I thought I'd start writing more in the spring. This winter was a doozy for me. I was unknowlingly suffering from hypothyroidism and it was taking it's toll. I was tired. So tired I would get up in the morning and literally cry because I was so tired I physically didn't know how I was going to get out of bed. My hair was falling out, I had horrible aches and pains throughout my body and I was depressed, angry; it wasn't good. The depression startled me. I didn't see it happening, mostly because I was too tired to see or do much beyond keep myself and the kids alive and fed every day. And maybe I held myself together well enough that most people would be surprised to read this. But all of a sudden, one week I realized I was sitting in the bottom of a pit and I was a long way down and I couldn't get out by myself. So I did what I could do and I asked for help. I told Hubs I thought I was going crazy and gave him all my symptoms and cried and he held me and listened, and I said I think I should see a therapist, and he said I think you need to see your doctor and get your thyroid checked.
And I did and it was off. And I started taking meds and I kinda backed off of everything for a while. I needed some rest. So my house wasn't quite as clean, the dinners weren't quite as exciting, the bread started coming from Costco, the home projects completely stopped, and the kids watched a little more PBS after work. I gave myself some grace. After a few weeks it started getting a little better. And then a little better. And I thought that when I bounced back, I'd be able to hit the ground running and pick up the pace and start really moving again and it didn't happen that way and it really frustrated me. How can I be getting less done now that I'm well than I was getting done when sick?
After reading The Little Engine That Could to Little Lady for the millionth time in one day, I started see how maybe I was a little like a train. I was coasting on momentum and speed for a really long time, but it couldn't have lasted forever. And just like a train carrying a heavy load, the starting back up is the hardest and slowest part. I'd lost my momentum. So I gave myself a little more grace to go at a snail's pace.
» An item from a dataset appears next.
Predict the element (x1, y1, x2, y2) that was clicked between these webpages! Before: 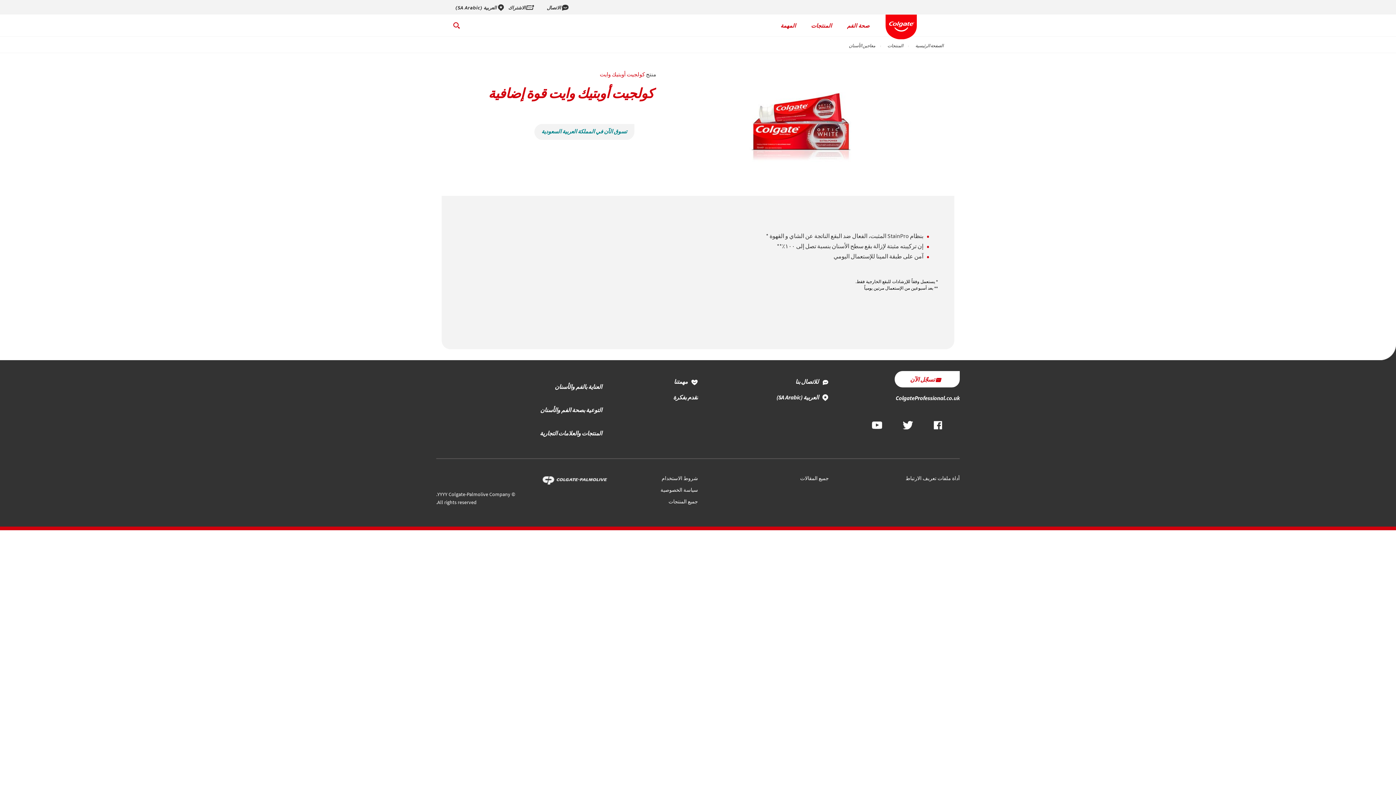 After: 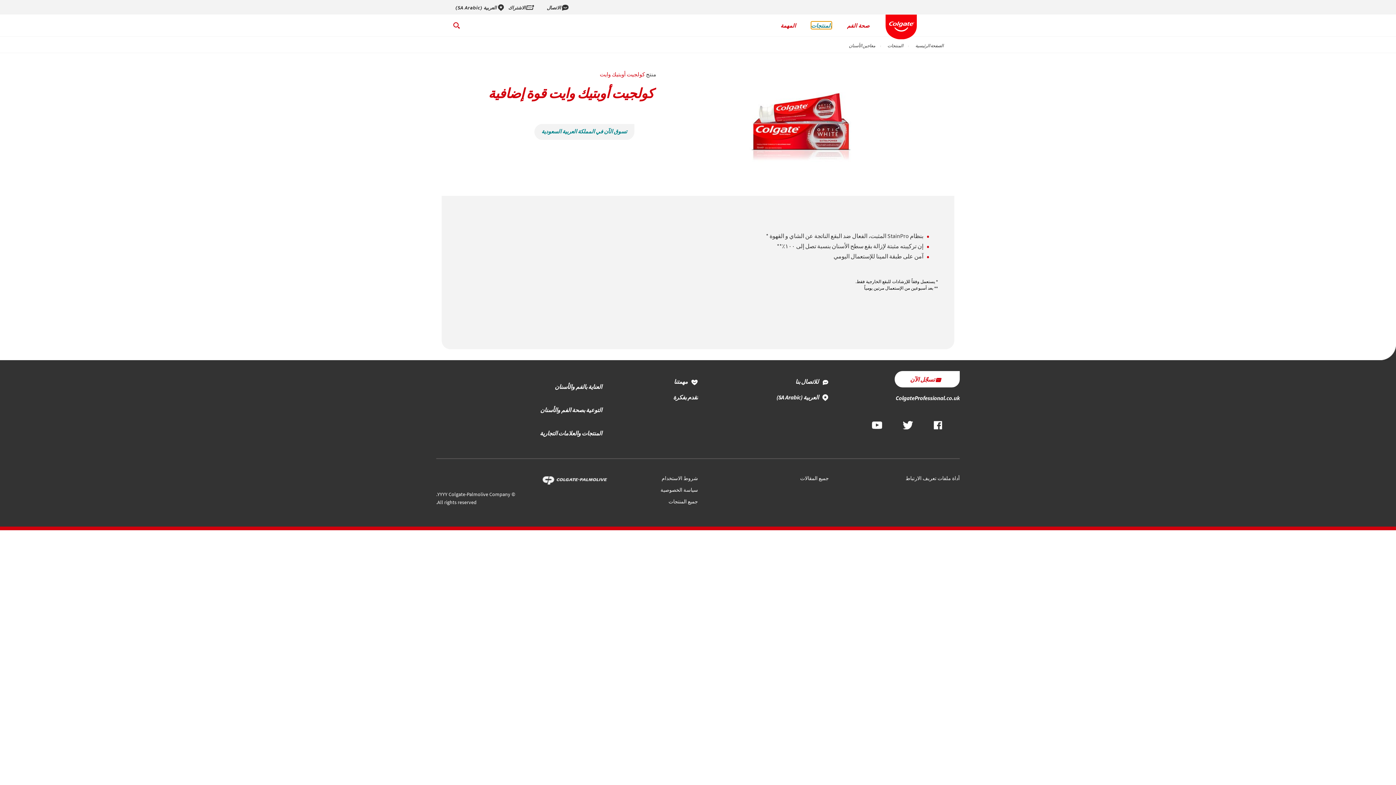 Action: label: المنتجات bbox: (811, 21, 832, 29)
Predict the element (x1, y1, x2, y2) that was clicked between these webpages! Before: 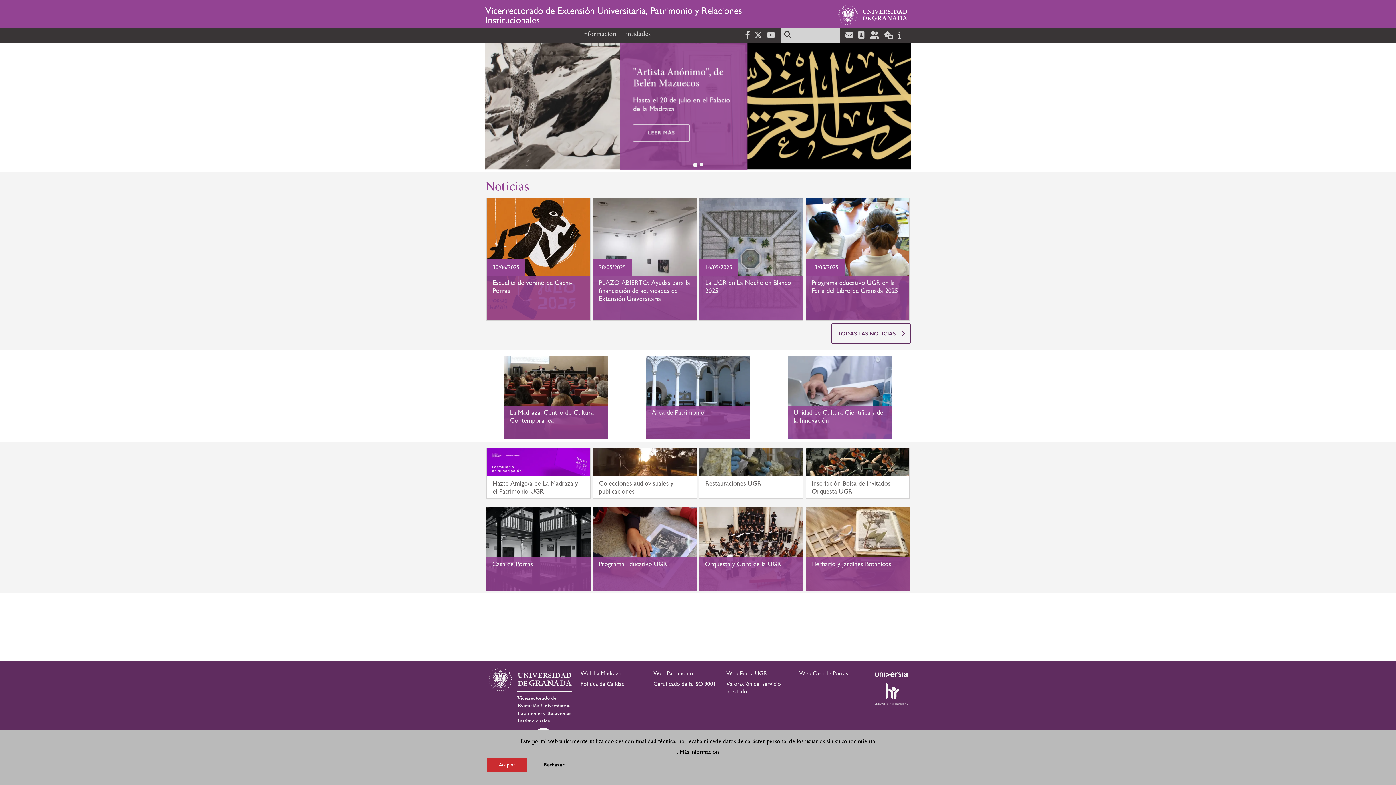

And I'm still here. My house is a disaster most times, but I've started cooking again. I bought painter's tape, which is a step in the home improvement direction.... I'm here, writing. Most importantly, though, I feel whole and full of light. Not in the I'm fixed and all better and back to normal sense, because I gave up on that after Jameson died. Once something's broken, its broken. You can either learn to make peace with the imperfections or be eternally miserable. This now almost year long health mishap has brought me to my knees(physically and spiritually) and there, I've done a lot of prayerful reflection and seeking. I'm realizing more and more the areas of myself that are still quite broken and my prayers for myself are often that God will soften my heart. But maybe we'll save that can of worms for another day.
So this is a start in building momentum. I can't say when I'll be back to write again. Maybe next week, maybe next month. I don't know. I do know that for a very long time, I didn't feel like I could write and be so....open. And I still have a lot of things in my heart that feel raw and personal and it's hard to write around them. But it's a start.